Turín, marzo 1857

FELICE Orsini entra en la leyenda. Huye del castillo de Mantua descolgándose del adarve con una cuerda demasiado corta. Salta diez metros y se rompe una pierna. Olvidándose del dolor, se arrastra con heroico esfuerzo y con la ayuda de misteriosos amigos, cuyas identidades nunca serán reveladas, huye hasta las fronteras del Lombardo-Veneto. Desde allí, en coche, a caballo, en barco, en tren, a pie, alcanza la salvación. El mundo se ríe del gigante austriaco burlado. Retratos del héroe en actitud de tribuno se cuelgan de los postes del gas en las calles más elegantes del centro de Londres. Sus conferencias en el Paul’s Café están atestadas de señoras enjoyadas y suspirantes. Alto, adusto, atractivo, Orsini arenga a las democráticas masas ostentando la pierna dañada: la herida, en realidad, está ya bien curada, pero un poco de efecto escénico no viene mal.

Destaca a su lado un viejo conocido: Simon-François Bernard. El ortofonista se ha convertido en su inseparable compañero. Fue Bernard quien lo convenció de escribir un libro de memorias que está consiguiendo un gran éxito. Bernard fue quien lo incitó a romper con Mazzini.

Mezclado con la multitud que llena el Viking’s Terrace, Lorenzo asiste a una especie de parricidio ritual. Orsini emplea palabras incendiarias contra su antiguo maestro. Mazzini, hombre vil e inepto; Mazzini, incapaz de organizar nada más que una cadena de penosos fracasos; Mazzini, arrogante y reaccionario; Mazzini, responsable moral de toda clase de torpezas. Orsini se propone como jefe espiritual de la Revolución italiana. Quizás incluso le tienta la anarquía.

El Maestro no replica, no rebate, sufre en silencio y sigue recogiendo fondos para la causa. El Maestro tiene algo en mente, pero, como siempre, lo guardará para sí.

Lorenzo informa diligentemente a Turín. Pablo Vittorelli, recién ascendido al grado de teniente coronel, recoge preocupado las nuevas a Cavour.

—No bastaba Mazzini, excelencia.
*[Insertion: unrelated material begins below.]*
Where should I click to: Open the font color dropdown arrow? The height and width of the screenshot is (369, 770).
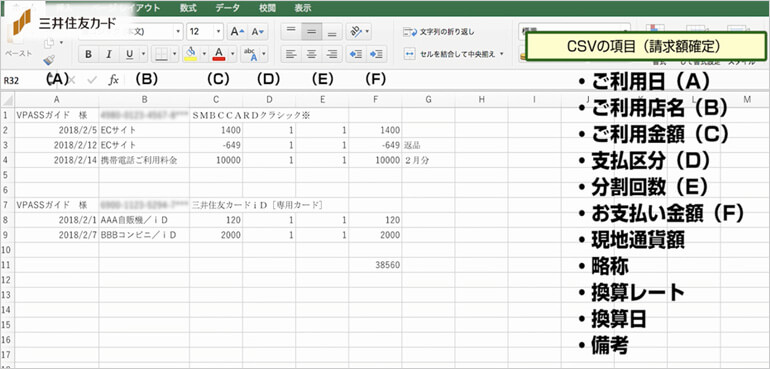pyautogui.click(x=233, y=54)
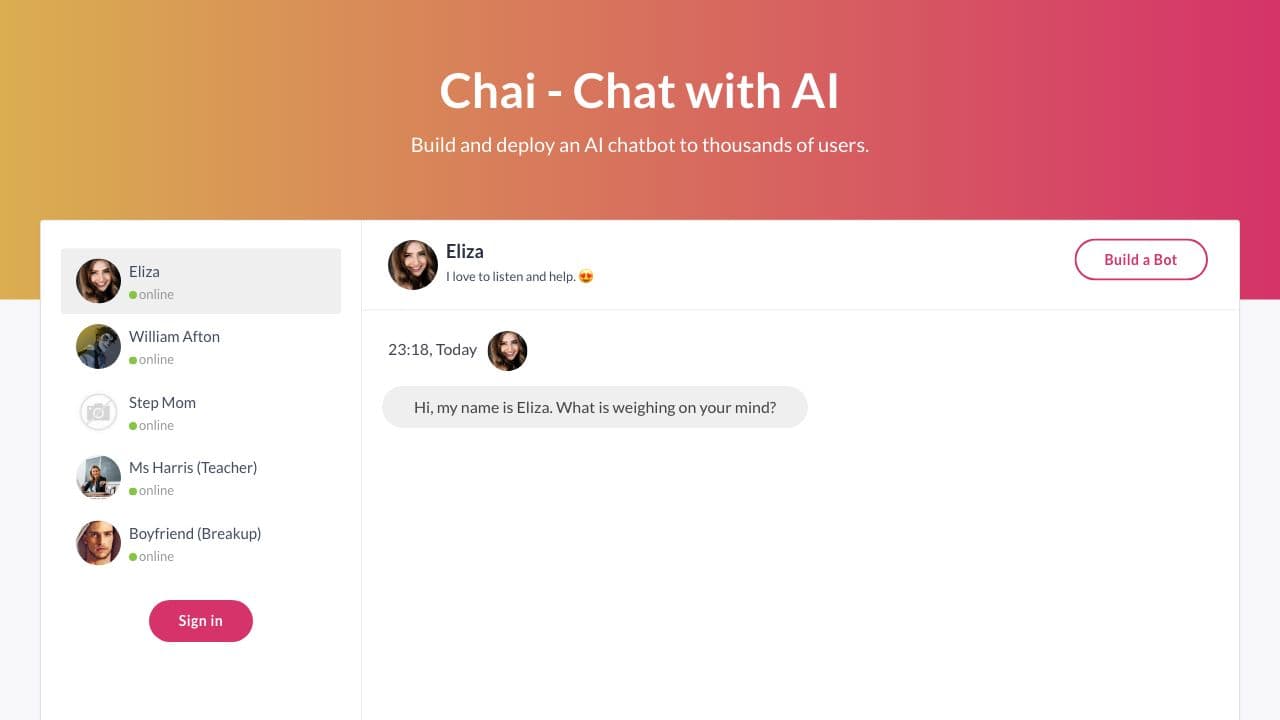Click Step Mom's camera placeholder avatar
1280x720 pixels.
[98, 412]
Ahora también debemos guardarnos las espaldas de este otro fanático.

—Fanático… dentro de ciertos límites…

Cavour, con una de sus habituales sonrisas indescifrables, le entrega al oficial un documento. Vittorelli lee, y no da crédito a sus propios ojos. Es una carta de Orsini. Ofrece lealtad incondicional a su majestad, pide contactos y financiación para la causa de la «Italia una y Víctor Manuel», asegura que, con su colaboración, el peligro republicano será erradicado.

El incendiario se hace bombero. Inverosímil. O bien, embustero.
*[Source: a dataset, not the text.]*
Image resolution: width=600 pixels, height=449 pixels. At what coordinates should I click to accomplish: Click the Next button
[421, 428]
—Enviémosle un poco de dinero —dispone Cavour, con gesto condescendiente y vagamente histérico.

—¿Y no podría ser… peligroso? Después de todo, sigue siendo un enemigo, un revolucionario.
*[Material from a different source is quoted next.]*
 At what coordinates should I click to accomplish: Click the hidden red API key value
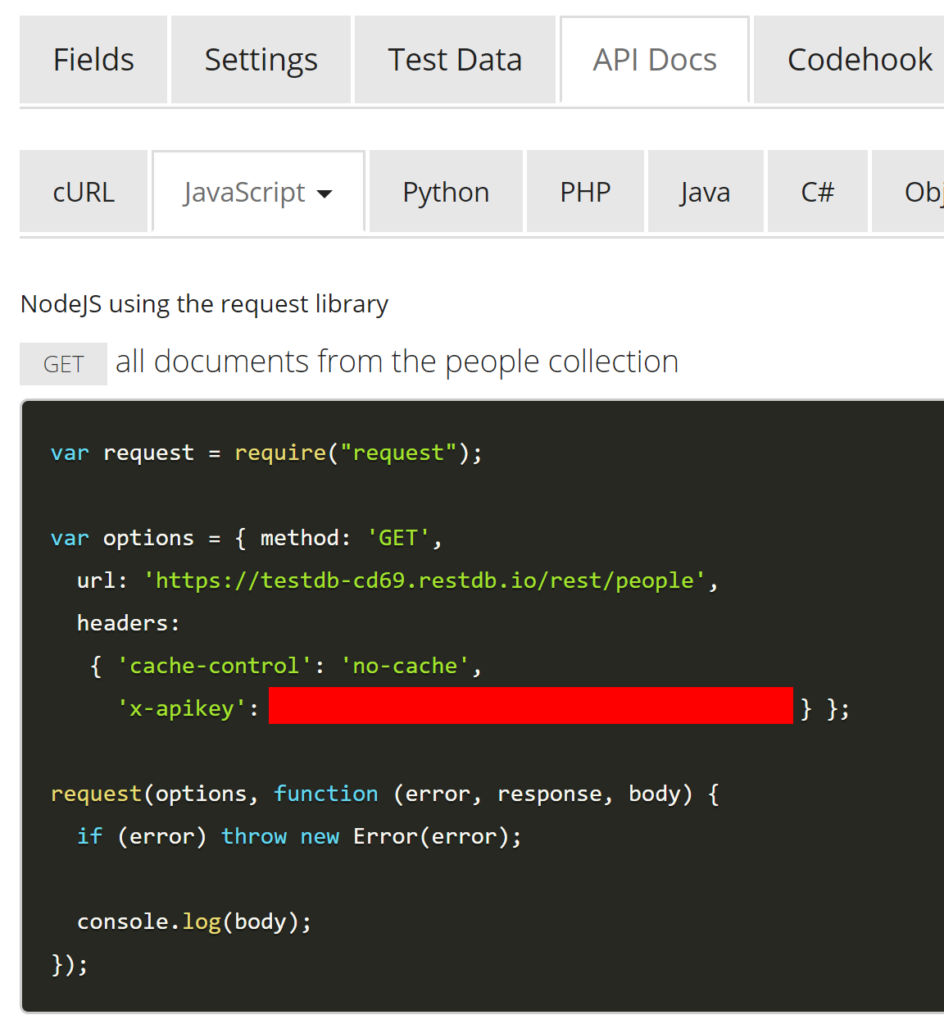pos(530,706)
—Orsini mina la autoridad de Mazzini, y, como se dice, monsú le colonel…, el enemigo de mi enemigo es mi amigo…

Vittorelli se resigna, poco convencido. A veces piensa que Cavour está hecho de una pasta diferente de la de otros seres humanos. Una pasta no tan diferente de la de Mazzini. Pero ciertos recovecos de la ingeniosa mente del primer ministro ¿no podrían resultar tan retorcidos que bordeen la estupidez?

En cualquier caso, incluso sin haber recibido orden explícita, advertirá a su agente que se mantenga alerta. Vigilar, informar, anticipar, si es posible. Los fundamentos del oficio que no deben olvidarse nunca, a ningún precio.